The web interface itself is nothing but trouble. Pages open scrolled to the bottom. The status indicator is inadequate, and you can’t see the full URL. And it suffers from the same tactile problems that everything else here suffers from: a lack of feedback.

You have two options for touch-screen feedback: a sound, and nothing. Now, even my little Samsung mobile has a little vibrator inside that gives a tiny little buzz to your fingertip when you touch something. For most of the apps on this machine there are three problems:

  1. The thing you’re touching doesn’t light up
  2. The system is slow to respond
  3. The screen doesn’t change at all

So you’re in the so-old-it’s-almost-comical position of tapping repeatedly, not knowing whether you’ve actually done it hard enough or in exactly the right spot. You would think that after decades of UI research and development somebody would have told these guys that a user needs some kind of feedback. But you’d be wrong.

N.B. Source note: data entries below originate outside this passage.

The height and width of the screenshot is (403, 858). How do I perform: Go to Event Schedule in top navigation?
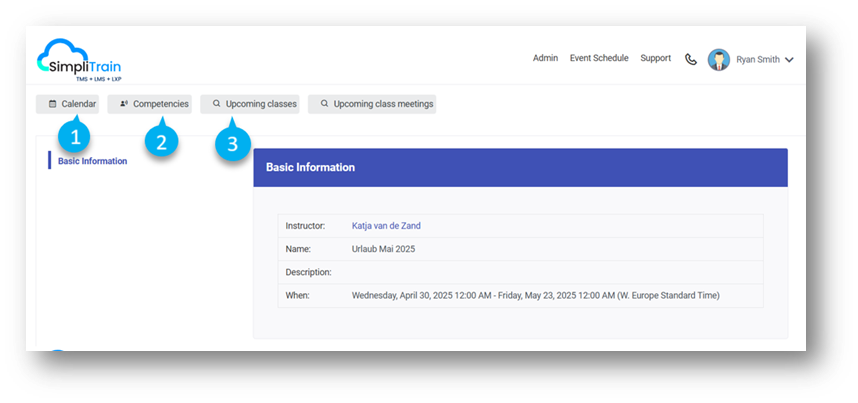point(599,58)
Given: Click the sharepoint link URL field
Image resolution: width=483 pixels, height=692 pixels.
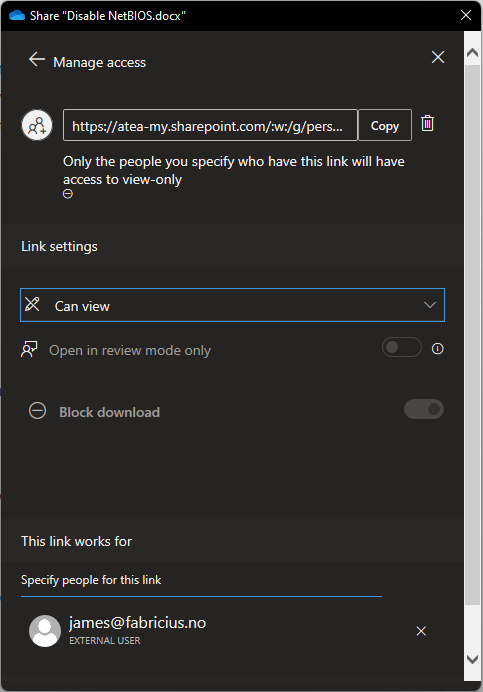Looking at the screenshot, I should [x=210, y=125].
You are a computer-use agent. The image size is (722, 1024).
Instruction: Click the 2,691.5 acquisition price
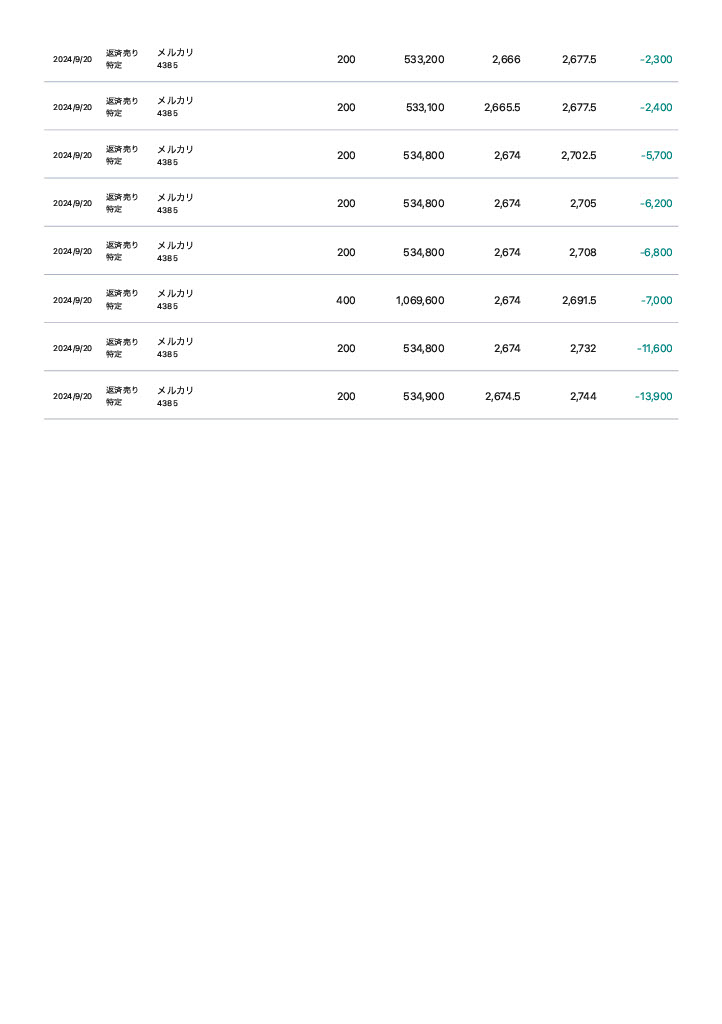tap(579, 301)
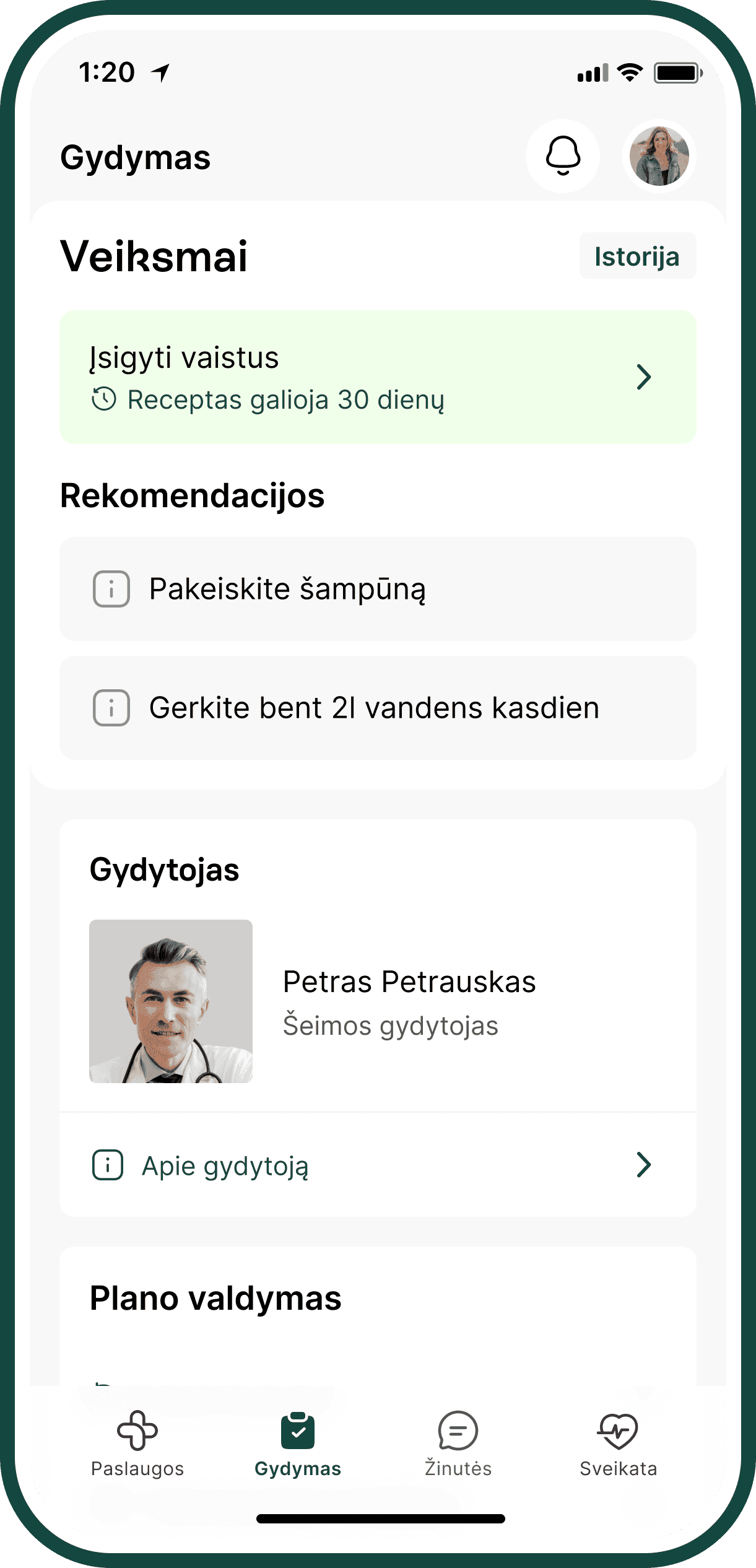Open the Apie gydytoją link
The image size is (756, 1568).
(225, 1166)
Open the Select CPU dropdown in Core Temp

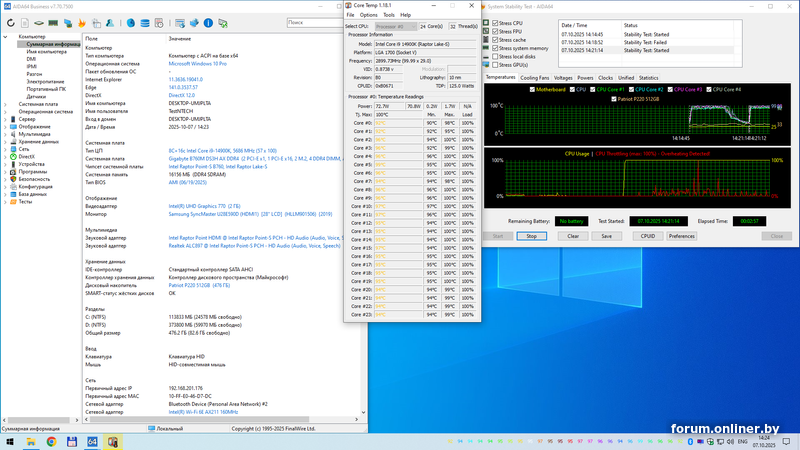coord(394,26)
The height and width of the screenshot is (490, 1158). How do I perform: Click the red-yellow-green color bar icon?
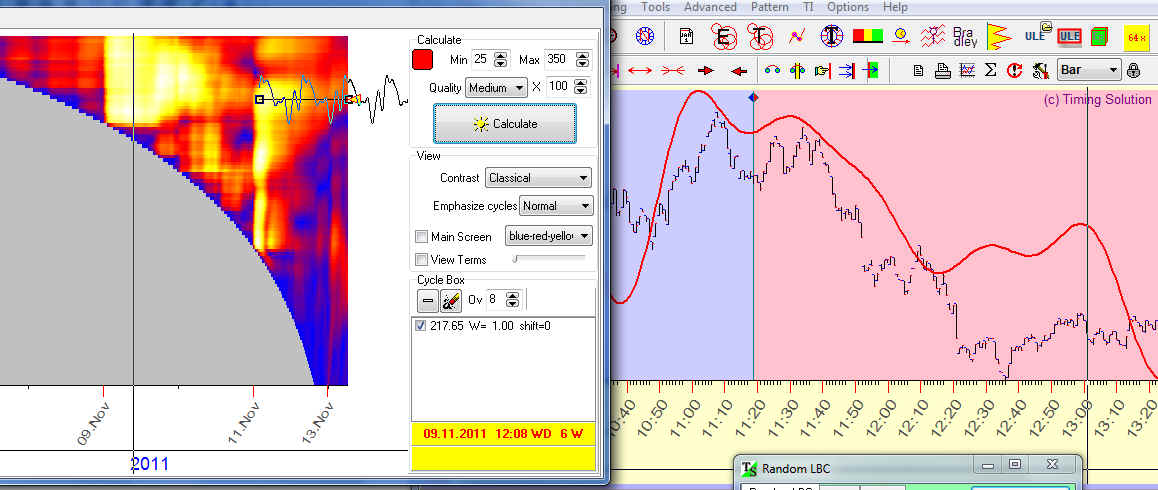point(866,37)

I could turn the sound on, but the idea of laying in bed while F. is trying to sleep having this thing go beep-beep…beep……….beep is absurd.

It looks like there’s about three hours of battery life to it.

All in all, If I got one of these for free I might occasionally find a use for it. But I’d never in a million years pay even $25 for one — it is just too limited, too slow, too clunky, and too much of a downgrade from the laptop I never stop bitching about.

The model I’m playing with is UPC300-2.2. If this is what Android has to challenge the iPhone/iPad interface, they’re going nowhere.